[What is expected] Arrange the records below as a Markdown table with the columns "Row" and "Line", giving each nonblank line its own numbered row and leaving out the blank lines.
# START OF Records for the task
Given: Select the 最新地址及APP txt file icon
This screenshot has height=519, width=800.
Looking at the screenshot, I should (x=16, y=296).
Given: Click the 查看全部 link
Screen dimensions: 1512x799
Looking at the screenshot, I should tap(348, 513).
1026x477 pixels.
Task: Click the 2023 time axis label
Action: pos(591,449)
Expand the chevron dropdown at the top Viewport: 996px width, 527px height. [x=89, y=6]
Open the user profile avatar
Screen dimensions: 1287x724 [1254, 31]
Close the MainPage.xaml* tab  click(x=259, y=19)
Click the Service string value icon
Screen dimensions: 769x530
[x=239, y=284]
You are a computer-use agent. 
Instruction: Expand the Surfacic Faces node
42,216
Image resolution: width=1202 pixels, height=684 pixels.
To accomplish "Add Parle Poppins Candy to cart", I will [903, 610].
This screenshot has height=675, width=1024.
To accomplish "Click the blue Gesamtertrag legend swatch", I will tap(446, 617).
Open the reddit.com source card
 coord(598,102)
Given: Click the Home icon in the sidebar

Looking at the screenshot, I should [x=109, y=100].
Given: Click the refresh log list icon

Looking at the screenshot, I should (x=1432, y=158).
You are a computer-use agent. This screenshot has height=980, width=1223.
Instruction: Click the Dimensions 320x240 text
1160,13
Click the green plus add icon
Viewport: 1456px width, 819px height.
# END OF Records for the task
[Task solution]
| Row | Line |
|---|---|
| 1 | Given: Select the 最新地址及APP txt file icon |
| 2 | This screenshot has height=519, width=800. |
| 3 | Looking at the screenshot, I should (x=16, y=296). |
| 4 | Given: Click the 查看全部 link |
| 5 | Screen dimensions: 1512x799 |
| 6 | Looking at the screenshot, I should tap(348, 513). |
| 7 | 1026x477 pixels. |
| 8 | Task: Click the 2023 time axis label |
| 9 | Action: pos(591,449) |
| 10 | Expand the chevron dropdown at the top Viewport: 996px width, 527px height. [x=89, y=6] |
| 11 | Open the user profile avatar |
| 12 | Screen dimensions: 1287x724 [1254, 31] |
| 13 | Close the MainPage.xaml* tab  click(x=259, y=19) |
| 14 | Click the Service string value icon |
| 15 | Screen dimensions: 769x530 |
| 16 | [x=239, y=284] |
| 17 | You are a computer-use agent.  |
| 18 | Instruction: Expand the Surfacic Faces node |
| 19 | 42,216 |
| 20 | Image resolution: width=1202 pixels, height=684 pixels. |
| 21 | To accomplish "Add Parle Poppins Candy to cart", I will [903, 610]. |
| 22 | This screenshot has height=675, width=1024. |
| 23 | To accomplish "Click the blue Gesamtertrag legend swatch", I will tap(446, 617). |
| 24 | Open the reddit.com source card |
| 25 |  coord(598,102) |
| 26 | Given: Click the Home icon in the sidebar |
| 27 | Looking at the screenshot, I should [x=109, y=100]. |
| 28 | Given: Click the refresh log list icon |
| 29 | Looking at the screenshot, I should (x=1432, y=158). |
| 30 | You are a computer-use agent. This screenshot has height=980, width=1223. |
| 31 | Instruction: Click the Dimensions 320x240 text |
| 32 | 1160,13 |
| 33 | Click the green plus add icon |
| 34 | Viewport: 1456px width, 819px height. |